Однако уже на очередном съезде в мае 1939 г. в Нанте Блюм, по существу, согласился с Фором. Сторонники Фора, считавшие, что «важнее всего мир»{1221}, объединились в «пацифистскую» фракцию и одержали победу. В отчете Фора о деятельности партийного руководства всячески оправдывалось мюнхенское соглашение. Не сказав ни слова о росте фашистской опасности для Франции и угрозе миру со стороны Германии, он сосредоточил основное внимание на требовании созыва международной конференции, на которой, по его мнению, демократические государства должны пойти на уступки фашистским агрессорам. Эта резолюция, как и резолюция, запрещавшая членам социалистической партии работать в организациях, связанных с Французской компартией, получила большинство голосов{1222}.
Ослепленное антикоммунизмом, правое руководство социалистической партии нанесло этим серьезный удар по единству действий рабочего класса и помешало организовать достаточно мощное сопротивление мюнхенцам и «умиротворителям».
Подавление сопротивления республиканской Испании, захват гитлеровской Германией Чехословакии и выдвижение ею территориальных претензий к Польше рассеяли порожденные Мюнхеном иллюзии о возможности соглашения с агрессором. В этой тревожной и сложной обстановке наиболее дальновидные деятели Франции выдвигали конкретные предложения по укреплению мобилизационной готовности страны. Так, в марте 1939 г. французский посол в Германии Кулондр в письме министру иностранных дел Боннэ рекомендовал «безотлагательно мобилизовать все усилия нации на самое широкое и скорейшее развитие и укрепление военной мощи страны и, в частности, на создание мощной авиации», а также, «сохраняя как можно большую секретность», немедленно приступить «к мобилизации промышленности страны»{1223}. Следует отметить, что против соглашения с гитлеровской Германией выступили даже отдельные представите [337] ли монополистического капитала. Директор «Комптуар сидерюржик» П. Пюше критиковал мюнхенское соглашение. Вслед за Шнейдером, который боялся потерять завод Шкода в Чехословакии и АРБЕД в Люксембурге, некоторые видные французские промышленники начали поддерживать программу перевооружения страны. Ряд крупных банков Франции стали финансировать газету А. Кериллиса «Эпок», стоявшую на патриотических позициях{1224}.
В такой обстановке правительство Даладье было вынуждено предпринять некоторые меры по укреплению обороноспособности Франции. В январе 1938 г. был создан специальный комитет, которому поручалось обеспечение «развертывания военного производства». В соответствии с законом «об организации в военное время», принятым в июле того же года, создается «военный совет по делам войны», в который вошли начальники штабов трех видов вооруженных сил{1225}.

(ФРАГМЕНТЫ ДАННЫХ)
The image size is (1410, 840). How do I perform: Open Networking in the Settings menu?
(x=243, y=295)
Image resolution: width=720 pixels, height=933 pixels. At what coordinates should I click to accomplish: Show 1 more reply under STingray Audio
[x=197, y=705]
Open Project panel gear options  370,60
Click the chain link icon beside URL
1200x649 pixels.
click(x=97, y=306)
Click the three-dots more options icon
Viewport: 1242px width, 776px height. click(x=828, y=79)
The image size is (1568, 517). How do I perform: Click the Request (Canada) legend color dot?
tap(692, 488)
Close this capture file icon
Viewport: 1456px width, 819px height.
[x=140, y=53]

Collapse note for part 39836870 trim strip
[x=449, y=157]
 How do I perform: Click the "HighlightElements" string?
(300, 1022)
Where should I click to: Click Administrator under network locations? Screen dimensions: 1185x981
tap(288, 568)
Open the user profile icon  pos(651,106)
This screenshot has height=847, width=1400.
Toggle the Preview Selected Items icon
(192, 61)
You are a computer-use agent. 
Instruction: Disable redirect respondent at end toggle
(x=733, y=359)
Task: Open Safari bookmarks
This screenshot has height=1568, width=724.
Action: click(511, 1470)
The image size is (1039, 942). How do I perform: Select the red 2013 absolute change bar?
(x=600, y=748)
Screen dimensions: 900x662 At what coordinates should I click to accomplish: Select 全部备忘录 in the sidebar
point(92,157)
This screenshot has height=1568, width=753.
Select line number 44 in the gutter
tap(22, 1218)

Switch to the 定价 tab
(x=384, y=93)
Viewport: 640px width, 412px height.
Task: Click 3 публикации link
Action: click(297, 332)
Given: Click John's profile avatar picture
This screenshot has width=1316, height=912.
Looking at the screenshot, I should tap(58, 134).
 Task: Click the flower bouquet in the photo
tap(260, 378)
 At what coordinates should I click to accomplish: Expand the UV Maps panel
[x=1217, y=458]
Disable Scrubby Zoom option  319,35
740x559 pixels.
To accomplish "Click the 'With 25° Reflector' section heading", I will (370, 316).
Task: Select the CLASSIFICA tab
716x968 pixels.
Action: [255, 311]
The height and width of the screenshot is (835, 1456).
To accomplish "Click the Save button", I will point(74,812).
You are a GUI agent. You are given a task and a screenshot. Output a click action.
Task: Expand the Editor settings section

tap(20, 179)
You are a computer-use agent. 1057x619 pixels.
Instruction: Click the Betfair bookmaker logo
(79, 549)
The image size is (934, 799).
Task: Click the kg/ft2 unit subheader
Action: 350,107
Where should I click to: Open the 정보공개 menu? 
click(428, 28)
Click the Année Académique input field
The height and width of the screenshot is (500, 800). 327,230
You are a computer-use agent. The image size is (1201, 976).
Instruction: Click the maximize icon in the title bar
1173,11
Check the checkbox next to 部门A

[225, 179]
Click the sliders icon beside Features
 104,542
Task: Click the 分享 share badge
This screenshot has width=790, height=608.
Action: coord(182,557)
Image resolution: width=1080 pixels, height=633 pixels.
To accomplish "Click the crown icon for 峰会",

(ЗАДАНИЕ A) Кто, согласно отрывку, был директором «Комптуар сидерюржик» и критиковал мюнхенское соглашение?
(ЗАДАНИЕ B) Сдвиньте на 143 каждое число в координатах ответов перечня, начиная со строки с "Click the sliders icon beside Features" и заканчивая концом перечня. Приведите эти строки целиком заново.
Перечень к отрывку отношения не имеет.

(ОТВЕТ A) П. Пюше.

(ОТВЕТ B)
Click the sliders icon beside Features
 247,685
Task: Click the 分享 share badge
This screenshot has width=790, height=608.
Action: coord(325,700)
Image resolution: width=1080 pixels, height=633 pixels.
To accomplish "Click the crown icon for 峰会",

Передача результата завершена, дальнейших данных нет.